##### Source text #####

I am Sofia Pablo, a former domestic worker and a qualified sociologist. I have been the protagonist of a commercial on social security for domestic workers and I have ten years of experience in civil society fighting on this issue. But how did I get here?

Childhood in absence

Since I was a little girl I knew what absence was. My father, although I knew his name, was never present in my life. My mother, María Luisa, was, but her work as a domestic worker kept her away from us, my siblings and me. When I was one year old we moved to Ixtapaluca, State of Mexico. With a lot of effort, my mother bought a piece of land, thinking about the future, even if it meant living far away from everything. There were no public services or schools nearby, so every morning she had to find a way to get to her job in Cuajimalpa, Mexico City, and other alcaldías. Back then, traffic was not as chaotic as it is today, but she still spent many hours commuting.

She told me that she left the house with tears in her eyes, praying to God that her daughters and son would be well until she returned. We were only two girls and one boy, and since there was no one else to take care of us, my brother, who was a little older than us, took on that responsibility.

##### Information supplied #####

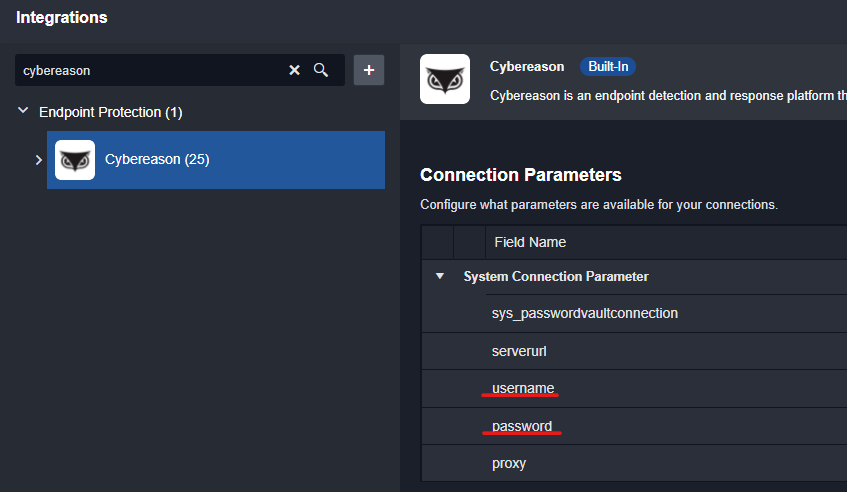Select the serverurl field row
The height and width of the screenshot is (492, 847).
[x=519, y=351]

#####

## Jobs
- 1) In Sofia Pablo's account of her childhood, rewrite the paragraph beginning "Since I was a little girl" as a short bulleted list that keeps its main facts.
- 2) Go on with Sofia Pablo's account of her childhood, starting right after its last sentence.

## Task answers
- 1)
- I have known absence since I was a little girl.
- I knew my father's name, but he was never present in my life.
- My mother, María Luisa, was present, but her work as a domestic worker kept her away from my siblings and me.
- When I was one, we moved to Ixtapaluca, State of Mexico. With great effort and thinking of the future, my mother had bought a piece of land there, even though it meant living far from everything.
- There were no public services or schools nearby.
- Every morning my mother had to find a way to get to her job in Cuajimalpa, Mexico City, and other alcaldías. Traffic was lighter then, but she still spent many hours commuting.

- 2)
Over the years, while I attended school, my mom rarely attended school meetings or Mother's Day festivals. We couldn't get sick, go on field trips or expect her to have vacations like we did. Eventually I understood that it wasn't because she didn't love us, but because day she didn't work, day she didn't get paid. Besides, who said that "girls", as they still call them, have rights?

Invisibilization and risk

I grew up seeing how my mother's work was invisible, even to those who employed her. I remember two moments that marked this reality:

  1. My sister's call: One day, my sister decided to call my mom's work. "Well! This is Mrs. Maria Luisa's daughter speaking, can you put my mom on?" she asked. On the other end of the line she was answered, "We don't know that person here." She was only named and known by a nickname. Not even her name was recognized in the house where she worked.

  2. The 2017 earthquake: When the earthquake of September 19, 2017 occurred, many domestic workers lost their lives. There was no registry of the people who worked in the buildings, their employers did not know their full names, nor did they have contact information for their families. These were women who spent years in the service of a household, but whose lives were rendered invisible in an emergency.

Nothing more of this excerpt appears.